The Mexican capital is long on rain but short on clean water. A new startup is using the water that comes from the sky to quench the thirst of the city’s poorest inhabitants.
Managing water resources in a rapidly-growing city can be problematic. Floods give much-needed water, but too much rain at one time can overwhelm a system. Meanwhile, droughts leave people with no water at all, and keeping water clean is always an issue. In Mexico City, poor management threatens to leave 22 million people without water in the near future. Leaky pipes alone account for a 40% loss of water that is pumped from nearby mountains. Already, more than a third of households lack adequate access to water.
Isla Urbana is trying to change this with inexpensive, sustainable rainwater harvesting systems. The project was conceived while two Mexican-American students, Enrique Lomnitz and Renata Fenton, were studying industrial design at the Rhode Island School of Design. “We repeatedly encountered the subject of water scarcity and became inspired to design rainwater harvesting systems for these communities,” says Lomnitz
They began physically installing systems in 2009, in the Ajusco Medio region of Mexico City, “because we met people there who were very interested in the system, and because the region combines extraordinary rainfall with chronic and widespread water shortages, making it ideal for rainwater harvesting,” says Lomnitz.
Rainwater harvesting is pretty simple: the system captures water off the roof of a building. Then the water passes through a bypass that diverts the first rains of the season through a large first flush that separates the first 100 to 200 liters of rain from each storm.
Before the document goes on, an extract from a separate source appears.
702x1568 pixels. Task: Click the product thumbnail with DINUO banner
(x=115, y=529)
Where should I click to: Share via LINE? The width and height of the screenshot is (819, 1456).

Only the later, cleaner waters of a rain event go into the cistern, says Lomnitz. The water generally gets stored in the building’s existing cistern, though sometimes a plastic tank is installed when a cistern is not available. The water is chlorinated, and goes through a sediments filter and an active carbon filter.
Isla Urbana uses materials from local stores and trains local personnel to construct and install the systems--giving work as well as a way to gather and store water. The cost for each system is only about $350. Isla Urbana is a joint project between an NGO, theInternational Renewable Resources Institute and a small business called Solución Pluvial. Development and sale of rainwater harvesting systems is done by the business, and education, training, and subsidy models are done by the NGO.
Isla Urbana’s rainwater harvesting is meant to complement the conventional water supply, not replace it “The water is then clean enough for all domestic uses, though we generally do not recommend it for direct drinking, unless additional filters are installed,” says Lomnitz. In a drought, families can rely more on the conventional system, while during a wet year, the rain will displace more conventional water, he says. If rainwater harvesting were properly implemented throughout the city, Isla Urbana says that it could provide 50% of the city’s water supply.
So far, the organization has harvested 29,300,000 liters of rainwater and installed 725 systems. In the future it hopes to develop better and more accessible systems that provide increasingly high quality and low maintenance water, something that will help everyone have a better life.